Este sincretismo fue tanto motivo de atracción como de alarma para los patrones españoles. En distintos momentos los motivos indígenas fueron estimulados por su encanto y exotismo mientras en períodos inestables políticamente fueron prohibidos como emblemas incendiarios de revuelta. No obstante, tanto como vehículos del placer o como gestos de provocación, la cultura se revelaba en esta vena artística.

Otras piezas hablan de la capacidad de los orfebres mediante piezas de laminado en oro provenientes de Tiahuanaco y los vasos ceremoniales llamados kerus que se producían en madera y se utilizaban para rituales específicos. Los kerus o vasos ceremoniales de madera de la cultura inca –que pudieron originarse antes con la civilización Tiahuanaco– fueron vasos subversivos, en opinión de arqueólogos locales, ya que expresaron la resistencia indígena frente al dominio de los españoles, por eso fueron vasos proscritos según ordenanzas y perseguidos por lo extirpadores de idolatrías durante el período de la Colonia.

En el lado derecho de la primera sala y las sucesivas, encontramos a modo de contrapunto secuencial pinturas principalmente del modernismo boliviano que abrazan una identidad precolombina de la que ya no pueden ser parte integral, porque les resulta elusiva. No obstante. Los artistas son, a menudo, el resultado del mestizaje y la inmigración europea.

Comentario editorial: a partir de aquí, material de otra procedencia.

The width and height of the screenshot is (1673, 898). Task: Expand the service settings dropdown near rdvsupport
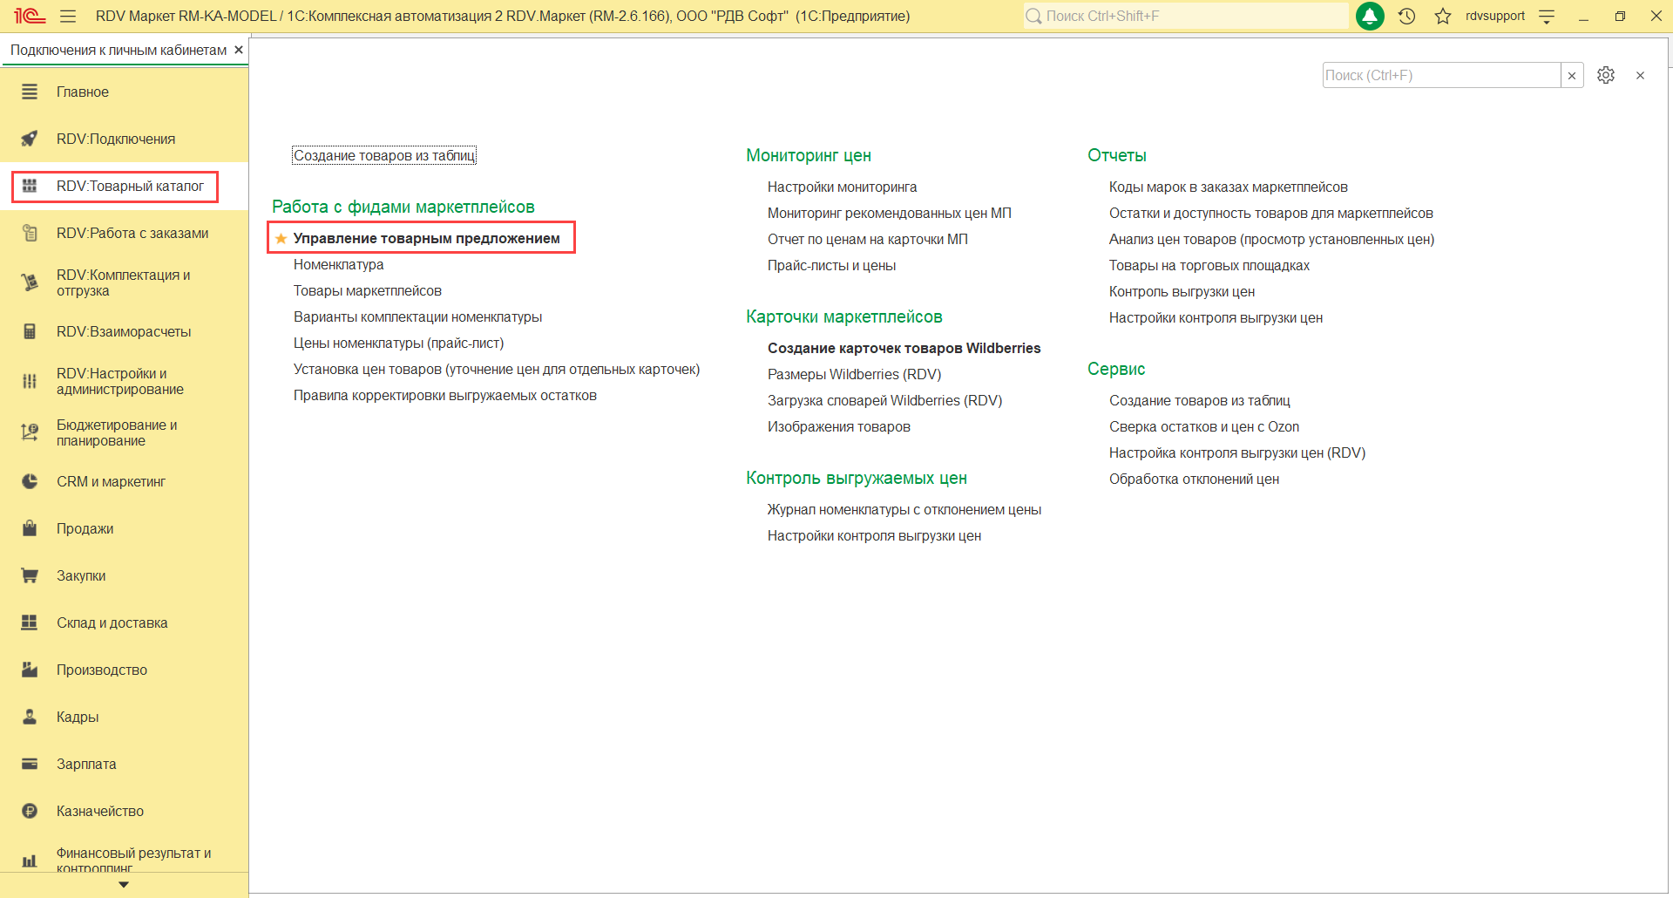point(1547,16)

Es el caso del óleo sobre tela de 1984 de Alfredo la Placa titulado Ritual III, o el Inca II, un óleo sobre papel de 1992 de Luis Zilvetti que es parte de un conjunto que evoca los personajes centrales de la conquista.

«Descubrir el pasado»

El paralelismo con el arte europeo de fines del siglo XIX y principios del XX es inevitable. Mientras artistas europeos como Matisse y Picasso «descubren» la escultura tribal africana, y la incorporan en sus propuestas de manera intelectual, los artistas bolivianos hacen lo propio con los mitos y el legado cultural precolombino.

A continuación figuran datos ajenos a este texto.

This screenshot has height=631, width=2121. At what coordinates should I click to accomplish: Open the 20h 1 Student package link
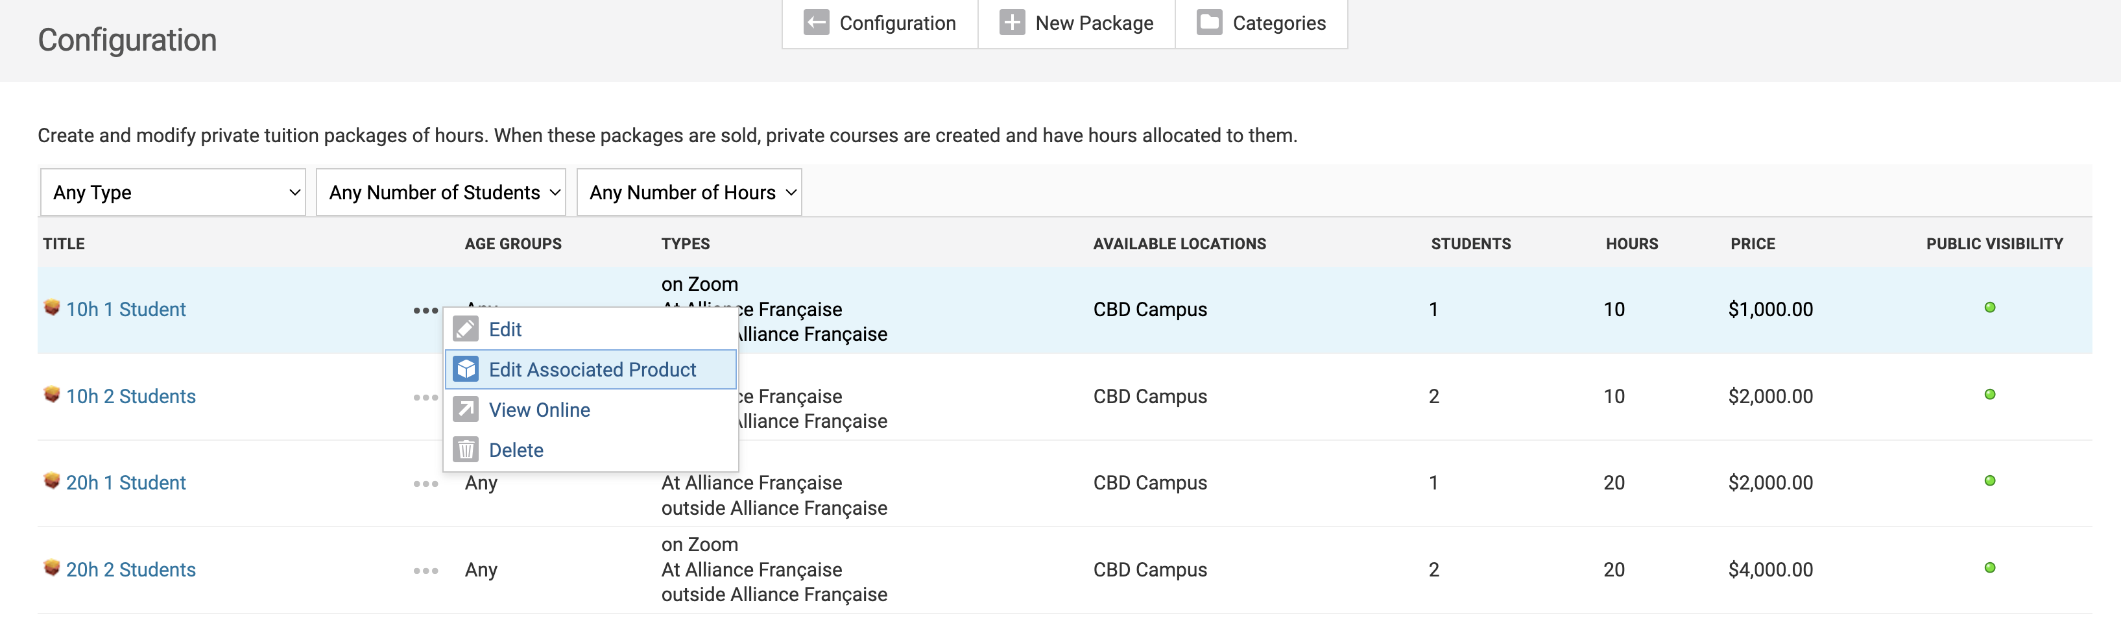coord(126,483)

La emblemática pintura en técnica mixta sobre tela titulada Ritual realizada en 1967, por María Luisa Pacheco no es una obra abstracta intencionalmente, sino que parte de una aproximación poética hacia el paisaje regional sagrado que sublima líricamente.

Ambos acercamientos son primariamente intelectuales, pero también revelan la vigorosa atracción inherente a la evocación de un mundo donde el arte era todavía la expresión natural e integral de conceptos fundamentales incuestionables.

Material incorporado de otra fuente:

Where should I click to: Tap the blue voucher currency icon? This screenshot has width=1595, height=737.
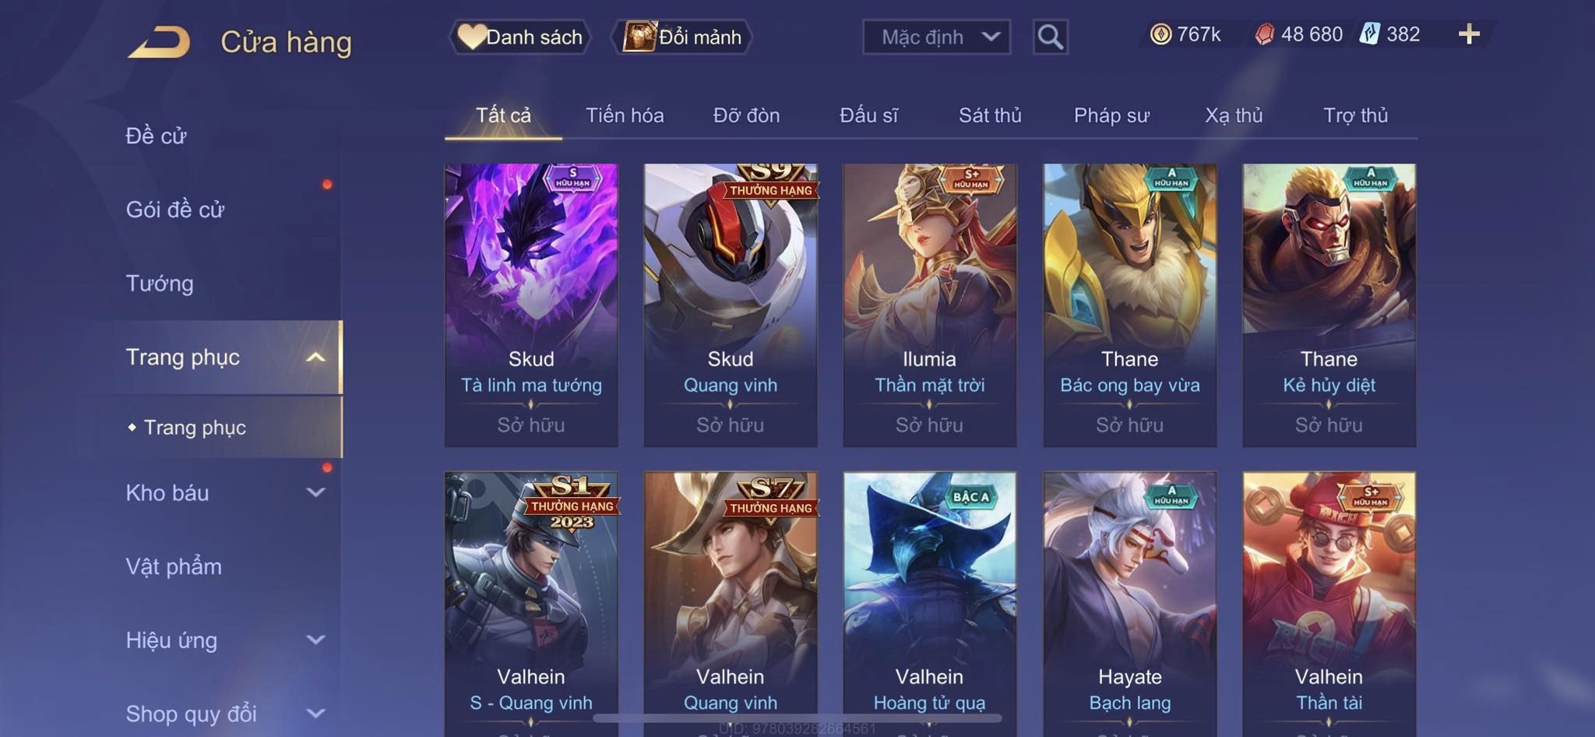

Esta identificación del arte con las fuerzas básicas de la naturaleza y las creencias sobre el cosmos en sociedades tribales ha resultado tremendamente atractiva tanto en Europa como en Sudamérica en un entorno donde el arte gradualmente se ha ido divorciando de la vida y producido en oposición a las fuerzas de la vida que animan el mundo fuera del estudio del artista.

Para muestra, la técnica mixta sobre cartón de 1929 realizada por Jorge de la Reza y que se titula La Conquista o la obra Descanso, un óleo sobre tela de 1957 realizado por Enrique Arnal.

La mayoría de los artistas bolivianos cuyas obras se confrontan con el legado precolombino o las pinturas realizadas en la colonia por indígenas ha tratado de aislar algún tipo de cualidad esencial de la cultura para mostrarlo en sus respectivas obras.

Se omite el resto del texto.